Set down, character for character, everything in the records below from the line holding "Given: Open Chrome's three-dot menu" down to the line holding "Task: Select the first", and no other line.

■ ■ ■ ■

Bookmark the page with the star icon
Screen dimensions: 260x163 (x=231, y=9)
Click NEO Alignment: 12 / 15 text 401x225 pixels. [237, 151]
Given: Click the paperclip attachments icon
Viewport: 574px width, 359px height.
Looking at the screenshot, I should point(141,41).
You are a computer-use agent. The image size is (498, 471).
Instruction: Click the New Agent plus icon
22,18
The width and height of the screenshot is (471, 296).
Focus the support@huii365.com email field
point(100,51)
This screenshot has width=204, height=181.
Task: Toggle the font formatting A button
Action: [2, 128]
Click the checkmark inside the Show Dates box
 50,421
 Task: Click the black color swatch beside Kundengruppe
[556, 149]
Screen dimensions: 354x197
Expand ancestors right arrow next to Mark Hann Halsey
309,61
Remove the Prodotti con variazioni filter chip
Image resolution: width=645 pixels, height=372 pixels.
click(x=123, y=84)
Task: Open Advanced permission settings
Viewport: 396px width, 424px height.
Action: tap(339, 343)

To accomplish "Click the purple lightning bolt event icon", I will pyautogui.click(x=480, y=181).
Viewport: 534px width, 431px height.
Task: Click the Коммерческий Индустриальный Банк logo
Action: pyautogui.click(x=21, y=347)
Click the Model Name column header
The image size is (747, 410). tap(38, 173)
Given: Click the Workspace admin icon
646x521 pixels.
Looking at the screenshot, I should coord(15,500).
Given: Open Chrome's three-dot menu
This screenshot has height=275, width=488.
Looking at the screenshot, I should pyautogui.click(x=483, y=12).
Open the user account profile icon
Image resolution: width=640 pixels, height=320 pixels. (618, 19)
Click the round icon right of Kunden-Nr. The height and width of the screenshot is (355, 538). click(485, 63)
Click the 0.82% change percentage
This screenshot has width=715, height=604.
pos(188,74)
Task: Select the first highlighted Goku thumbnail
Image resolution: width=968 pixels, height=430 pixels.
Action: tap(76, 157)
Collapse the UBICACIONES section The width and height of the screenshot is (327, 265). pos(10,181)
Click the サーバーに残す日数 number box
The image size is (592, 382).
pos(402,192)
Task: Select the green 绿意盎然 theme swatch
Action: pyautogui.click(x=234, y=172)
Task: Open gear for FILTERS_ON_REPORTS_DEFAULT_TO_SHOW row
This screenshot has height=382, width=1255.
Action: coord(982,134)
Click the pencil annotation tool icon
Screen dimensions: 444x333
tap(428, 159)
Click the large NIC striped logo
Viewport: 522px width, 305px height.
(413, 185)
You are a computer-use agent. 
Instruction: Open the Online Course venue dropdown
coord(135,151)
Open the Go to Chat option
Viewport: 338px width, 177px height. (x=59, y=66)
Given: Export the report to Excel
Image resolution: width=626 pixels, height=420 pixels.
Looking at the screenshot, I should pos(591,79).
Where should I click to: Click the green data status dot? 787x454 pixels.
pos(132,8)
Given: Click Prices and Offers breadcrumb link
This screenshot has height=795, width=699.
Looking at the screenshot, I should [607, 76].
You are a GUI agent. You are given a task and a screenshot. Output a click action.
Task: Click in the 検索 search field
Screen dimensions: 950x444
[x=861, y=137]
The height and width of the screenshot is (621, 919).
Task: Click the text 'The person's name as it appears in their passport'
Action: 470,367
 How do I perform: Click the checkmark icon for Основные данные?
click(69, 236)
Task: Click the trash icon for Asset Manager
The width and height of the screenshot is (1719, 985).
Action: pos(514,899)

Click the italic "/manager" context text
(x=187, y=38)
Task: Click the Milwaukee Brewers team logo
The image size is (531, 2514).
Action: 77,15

■ ■ ■ ■

▸ **Answer box**:
Given: Open Chrome's three-dot menu
This screenshot has height=275, width=488.
Looking at the screenshot, I should pyautogui.click(x=483, y=12).
Open the user account profile icon
Image resolution: width=640 pixels, height=320 pixels. (618, 19)
Click the round icon right of Kunden-Nr. The height and width of the screenshot is (355, 538). click(485, 63)
Click the 0.82% change percentage
This screenshot has width=715, height=604.
pos(188,74)
Task: Select the first highlighted Goku thumbnail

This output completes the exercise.